Click-target data
● ● ● ● ● ● ●
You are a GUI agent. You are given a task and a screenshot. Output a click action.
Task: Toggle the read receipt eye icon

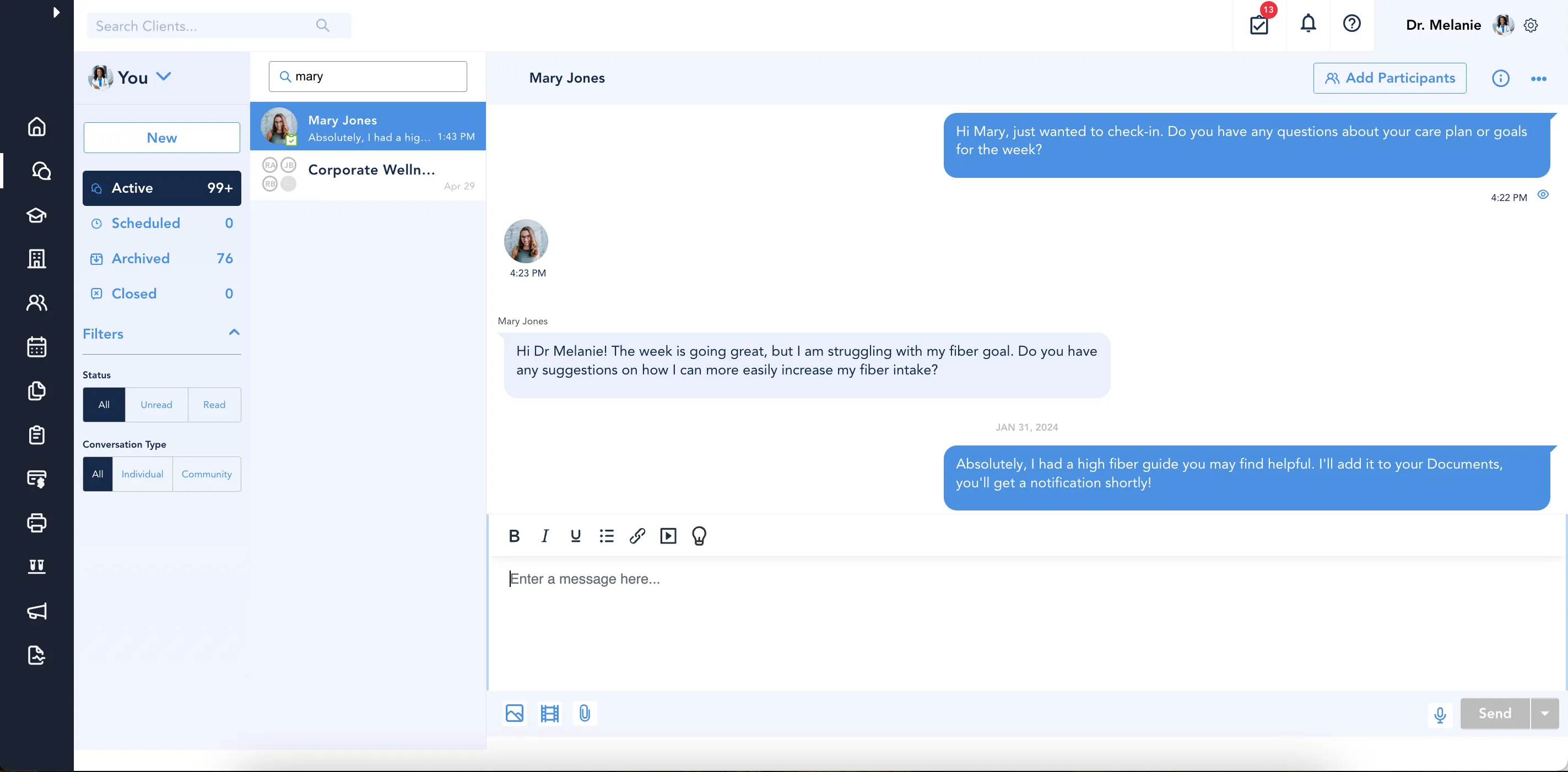click(1544, 194)
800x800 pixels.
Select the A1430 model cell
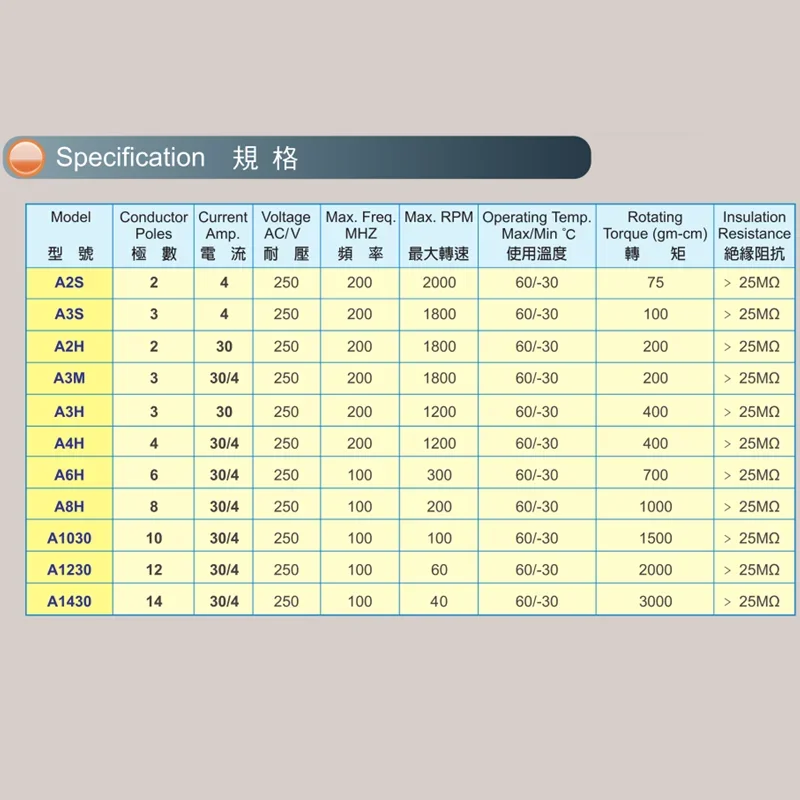click(x=69, y=601)
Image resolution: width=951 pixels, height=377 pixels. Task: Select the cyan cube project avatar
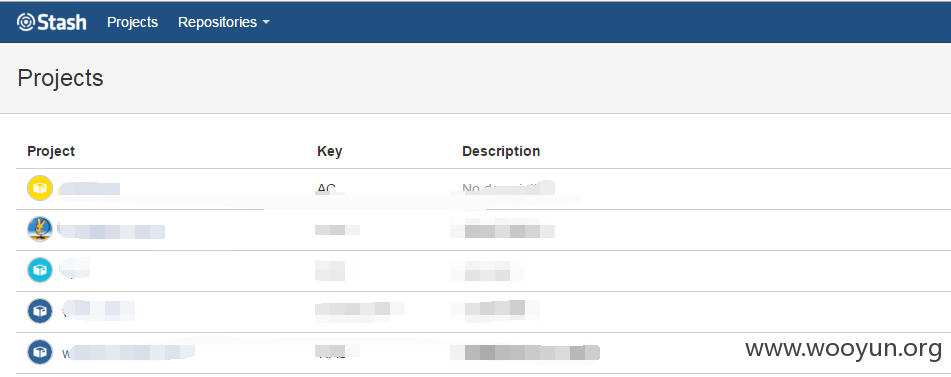[x=40, y=270]
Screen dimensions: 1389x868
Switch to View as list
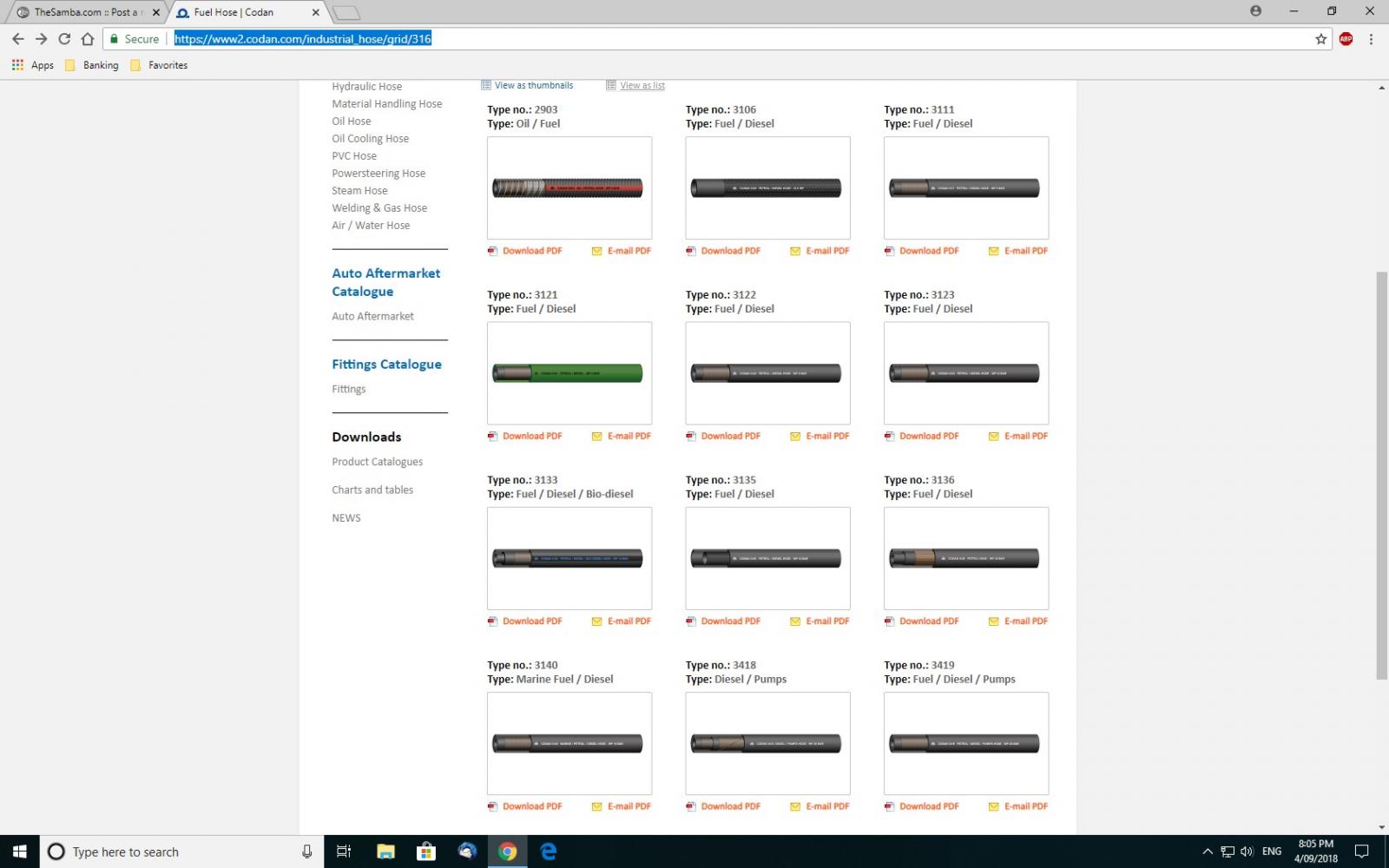pos(642,85)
● ● ● ● ● ● ●
» **Your objective**
Rewrite all the entries with "pixels" swapped for "px" and everything else unchanged, omitting the pictures.

» **Task solution**
You are a GUI agent. You are given a task and a screenshot. Output a click action.
Task: Toggle the read receipt eye icon

click(1544, 194)
800x800 px.
Select the A1430 model cell
click(x=69, y=601)
Image resolution: width=951 px, height=377 px. Task: Select the cyan cube project avatar
[x=40, y=270]
Screen dimensions: 1389x868
Switch to View as list
pos(642,85)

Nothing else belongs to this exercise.